═══ Texte extrait
" Je vous avoue que j’ai longuement hésité à venir à
l’audience. Mon avocat me déconseillait plutôt de me déplacer, pour conserver,
disait-il, aux débats leur caractère technique.
J’ai décidé pourtant d’assister à cette audience. D’abord
par respect des magistrats, de la cour, et au delà des institutions de la République. Mais
aussi par curiosité. Je voulais comprendre ce qu’on me reprochait. Comprendre
quelle loi ou quelle partie de la loi j’avais enfreint.
Après tout, nul n’est censé ignorer la loi. Je voulais
comprendre pourquoi le procureur, le représentant de l’Etat, m’attaquait pour
des propos qui ne faisaient pourtant que décrire des faits, une réalité,
amplement retranscrite: «des bandes étrangères venues d’Europe de l’Est écument
notre pays», ça passe; mais quand on dit: «des bandes de tchétchènes, Kosovars,
Roms dépècent, dévalisent, violentent, ou dépouillent», ça ne passe pas. Lui
n’est pas déféré, moi, je le suis.
Je comprends bien le point de vue du procureur : il favorise
la concision.
L’ellipse est préférée à la description clinique. Madame le
procureur préfère la pudeur des impressions à l’impudeur du réalisme. Mais
cette querelle littéraire est-elle de la compétence de ce tribunal ? Il faut
alors qu’elle aille au bout de cette logique littéraire.
Qu’elle m’indique les bons mots et les mauvais mots, les
mots autorisés et les mots interdits. Qu’elle redéfinisse les canons de la
profession de journaliste. Que celui-ci ne soit plus tenu d’informer de ce
qu’il voit, mais d’abord d’informer ce qu’il ne voit pas, mais qu’il est bon de
voir.
J’avoue ma perplexité. Je n’ose penser que ce ne sont pas
les mots qui comptent, mais ma personne. Il y a quatre ans, le procureur
m’avait expliqué que ma notoriété fort grande avait pour corollaire une responsabilité
aussi grande. Je constate qu’en quatre ans, j’ai encore pris du galon, puisque
je suis davantage responsable, et donc davantage condamnable, qu’un ministre de
l’intérieur lui-même.
Mais j’ai compris en écoutant avec soin ces débats, que ce
ne sont ni mes mots ni ma personne qui importaient, mais mes pensées. Même pas
mes pensées, mais mes arrière-pensées. Dans le passé, nous avions ainsi le
tribunal de l’Inquisition qui dénichait la persistance des pensées hérétiques
chez des marranes convertis au catholicisme. Nous avons eu plus récemment les
grands procès staliniens qui traquaient les intentions contre-révolutionnaires.
══════
═══ Données fournies
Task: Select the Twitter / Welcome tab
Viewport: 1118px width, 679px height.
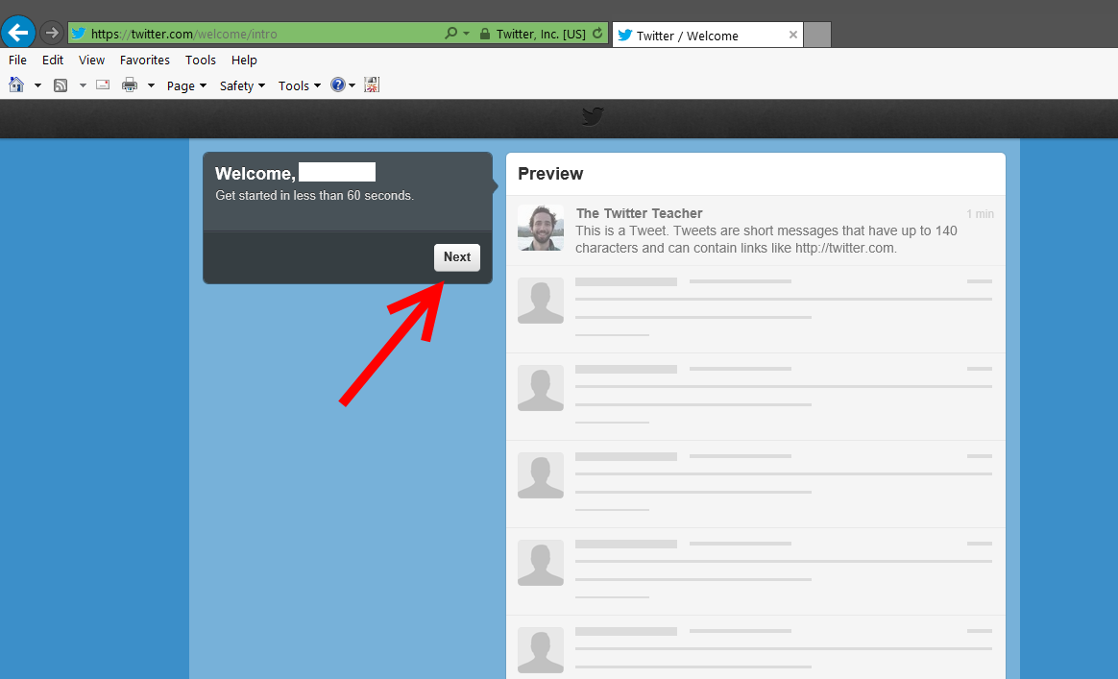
══════
Objectifs:
[a] Modifiez un passage de la déclaration à l'audience, en commençant aux mots « Qu’elle m’indique les » et en terminant après « l’intérieur lui-même. ». Remplacez-y « journaliste » par « chroniqueur ».
[b] Reprenez la déclaration à l'audience à la suite de sa dernière phrase.

Exercices corrigés:
[a]
Qu’elle m’indique les bons mots et les mauvais mots, les
mots autorisés et les mots interdits. Qu’elle redéfinisse les canons de la
profession de chroniqueur. Que celui-ci ne soit plus tenu d’informer de ce
qu’il voit, mais d’abord d’informer ce qu’il ne voit pas, mais qu’il est bon de
voir.
J’avoue ma perplexité. Je n’ose penser que ce ne sont pas
les mots qui comptent, mais ma personne. Il y a quatre ans, le procureur
m’avait expliqué que ma notoriété fort grande avait pour corollaire une responsabilité
aussi grande. Je constate qu’en quatre ans, j’ai encore pris du galon, puisque
je suis davantage responsable, et donc davantage condamnable, qu’un ministre de
l’intérieur lui-même.

[b]
A la suite de la parution de mon livre, le Suicide français,
le premier secrétaire du parti au pouvoir avait dénoncé la zemmourisation de la
société. Le premier ministre avait expliqué que mon livre n’était pas digne
d’être lu, le ministre de l’Intérieur avait appelé à manifester contre moi, et
le président du groupe socialiste à l’Assemblée Nationale avait sollicité de
mes employeurs qu’ils mettent fin à mes collaborations à leurs medias.
Marie-Anne Chapdelaine, Une députée d’Ille-et-Vilaine, me
chassait carrément de France : «Monsieur Zemmour, la République, on l’aime
ou on la quitte ».
Aujourd’hui, je vis la version judiciaire de cette offensive
médiatico-politique. On prétend faire du droit, mais derrière les arguties, ce
n’est qu’une bataille politique pour me faire taire.
Il y a six mois, des millions de Français défilaient dans la
rue pour défendre la liberté d’expression. Les malheureuses victimes de Charlie
Hebdo avaient subi aussi une condamnation judiciaire venue d’un tribunal
islamique qui les avait condamnés à mort pour blasphème. Si je comprends bien
ce qui m’est reproché, la liberté d’expression, c’est bon pour les dessinateurs
de Charlie, mais ce n’est pas bon pour moi. Parce qu’eux sont gentils, et moi,
je suis méchant.
Eux ont des bonnes arrière-pensées, et moi j’en ai de
mauvaises. Si je comprends bien, nous vivons toujours sous le règne de la
phrase de Saint-Just : «pas de liberté pour les ennemis de la liberté». Cela
s’appelait la Terreur.
"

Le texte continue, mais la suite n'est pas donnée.